USD/CAD Bounces Off the 100 SMA, After the BOC Cuts Rates Again
Skerdian Meta • 1 min read
The Canadian Dollar has been on a steep bearish trend, with USD/CAD surging nearly 15 cents in two weeks, from around 1.32 to 1.47. There have been a number of reasons for this, the most obvious being the crash in crude Oil prices, from around $50 a month ago, to $20, where it is headed again now.
The Bank of Canada was the first to cut rates by 50 bps in the West due to coronavirus, and after today’s third cut, they have brought interest rates to 0.25% from 1.75% at the beginning of the month.Besides that, the CAD has also declined as a risk currency and on top of that, the USD benefited in the last two weeks as a global reserve currency.
So, this pair surged nearly 15 cents higher this month, but it has retraced 7 cents lower this week, as the USD also retraced down, after being rally bullish for two weeks.
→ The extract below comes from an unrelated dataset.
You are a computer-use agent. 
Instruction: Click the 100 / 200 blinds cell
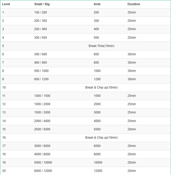click(41, 12)
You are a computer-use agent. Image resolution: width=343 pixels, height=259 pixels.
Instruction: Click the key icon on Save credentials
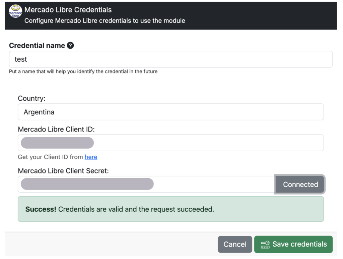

But, the retrace might have come to and end now. The 100 SMA (green) held well as support in the first attempt and now USD/CAD has bounced more than a cent higher.
I think that the retrace in this pair is over now, especially after the bounce when the USD is declining against other currencies. We might decide to go long if the price retreats down the the 100 SMA again. But we will have to wait and see if the 100 SMA will hold again. if we get a bullish reversing signal down there, then we’re on.